There was a time, when it was considered good practice among frontend developers to use jQuery for everything. Back in that time we started to build the Trayn web app. Since then, a lot of things changed, among them what are considered good practices. Well, best practices in JavaScript land change every second month or so, but good is good enough for me in that case.

In the ongoing struggle to modernize our code base, I recently started to phase out jQuery. What do I mean with phasing out? The app is too big to rewrite all code that relies on jQuery in one go. But since the base functionality of the app (session management, routing, localization, etc.) was already modernized in the last months, only the detail views (there are a lot of them) are using jQuery and various of its plugins. So the plan is to port/modernize one of these views after the other.

The gloomy road to a golden code base. Photo by Sven Wilhelm on Unsplash

But why?

Why removing jQuery at all?

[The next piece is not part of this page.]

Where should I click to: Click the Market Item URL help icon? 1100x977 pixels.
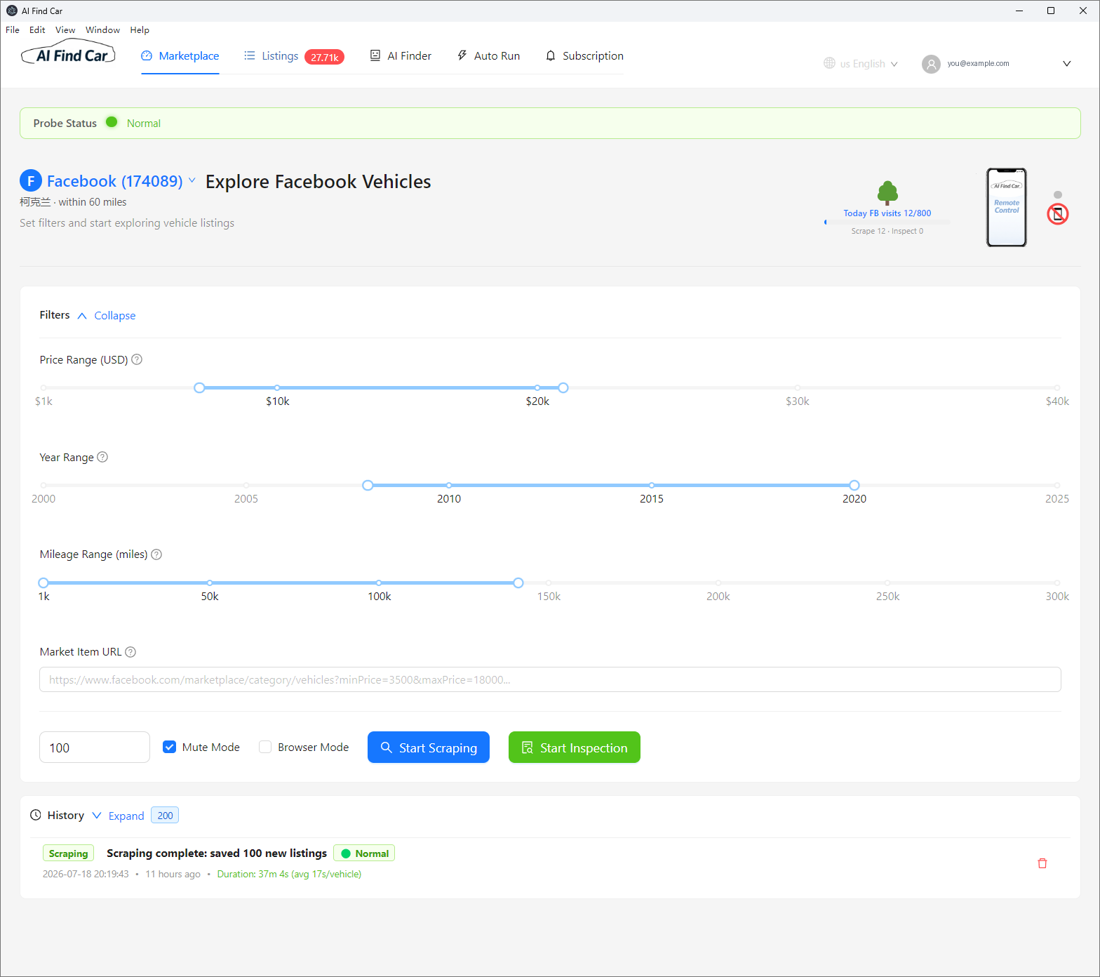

It’s still working…

Well, it’s not just jQuery we want to remove, it’s more about plugins and frameworks on top of it and — more specifically — the way we use them. Huge parts of these views use outdated versions of can.js, Bootstrap, and FullCalendar, and updating all that code at once seems harder to handle than migrating view-by-view to a more modern component based architecture.

Taming our jQuery Plugins

Using jQuery plugins together with Webpack can be tricky, since they usually register them on whatever jQuery instance they get thrown at. Because Webpack is putting everything into its own scope, each plugin would end up on a different jQuery instance. To handle this, Webpack provides the externals configuration option, which can be used to exclude some packages from the build, if they are loaded from somewhere else. This allows us to use one global jQuery instance and not breaking any plugin.

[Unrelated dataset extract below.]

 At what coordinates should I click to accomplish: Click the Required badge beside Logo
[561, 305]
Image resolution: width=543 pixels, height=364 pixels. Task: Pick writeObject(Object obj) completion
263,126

Additionally, we’re copying the minified jQuery file to our output directory for later use:

// webpack.config.js
const CopyWebpackPlugin = require('copy-webpack-plugin')
module.exports = {
externals: {
jquery: 'jQuery'
},
plugins: [
new CopyWebpackPlugin([{ from: 'node_modules/jquery/dist/jquery.min.js'}])
]
}

To jQuery or not to jQuery?

This leaves the challenge of actually loading jQuery when it’s needed. After trying some things, I decided to do this in our routing layer, which uses Vue Router. I added a boolean flag jquery to the meta field of routes that are still using legacy code. We check for it in the beforeEach hook: if the flag is present, navigation is blocked until jQuery is loaded. We can’t use import() or require() here, because we instructed Webpack to treat jQuery as an external dependency, so we’re using scriptjs:

import $script from 'scriptjs'const ensurejQuery (route) => new Promise((resolve) => {
if(route.matched.some(record => record.meta.jquery)) {
$script('/jquery.min.js', resolve)
} else {
resolve()
}
})
router.beforeEach((to, from, next) => {
ensurejQuery(to).then(next)
})

Conclusion

Using this approach, we were able to defer loading jQuery until it is actually needed. We now need to maintain those jquery flags in our route config when we modernize views, but we didn’t need to adapt any of our legacy code and reduced the download size of the modernized parts of our web app.

And I used the word “jQuery” only 15 times in this article (not counting titles and code samples) without inventing any aliases for it.